Extracted entries below:

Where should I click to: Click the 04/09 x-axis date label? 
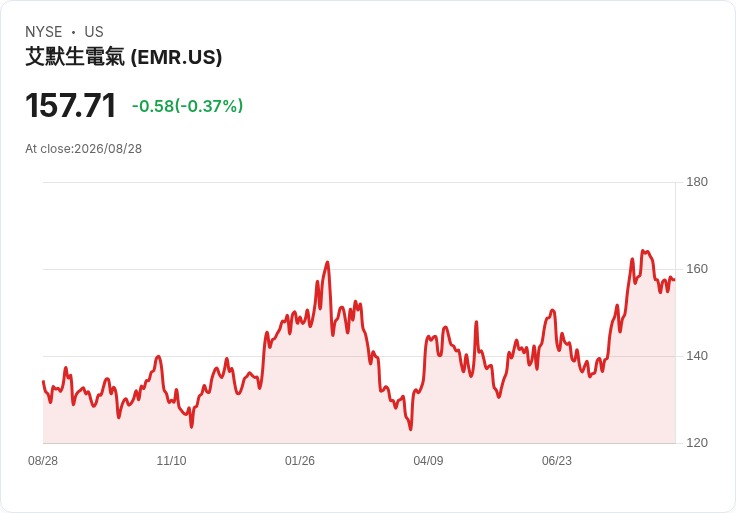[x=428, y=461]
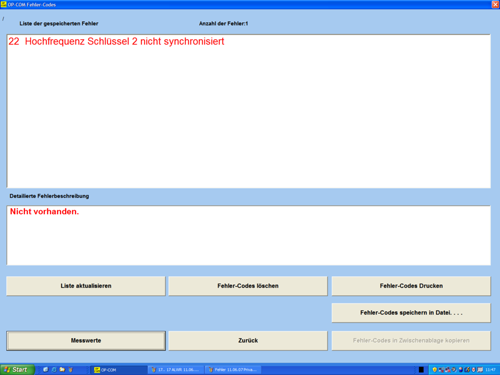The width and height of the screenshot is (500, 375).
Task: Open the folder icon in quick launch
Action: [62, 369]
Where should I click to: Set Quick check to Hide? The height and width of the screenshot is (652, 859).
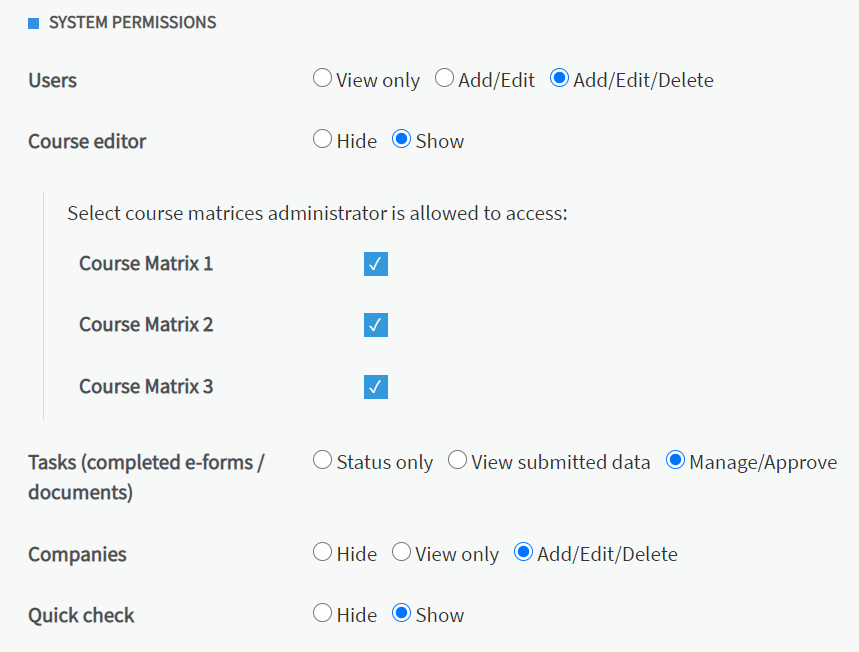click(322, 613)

End of Extracted entries.

** Activity **
Repeat the full listing above without altering a word, and skip the pictures.

** Result for this task **
Where should I click to: Click the 04/09 x-axis date label? 
[x=428, y=461]
The width and height of the screenshot is (500, 375).
Task: Open the folder icon in quick launch
Action: [62, 369]
Where should I click to: Set Quick check to Hide? The height and width of the screenshot is (652, 859).
click(322, 613)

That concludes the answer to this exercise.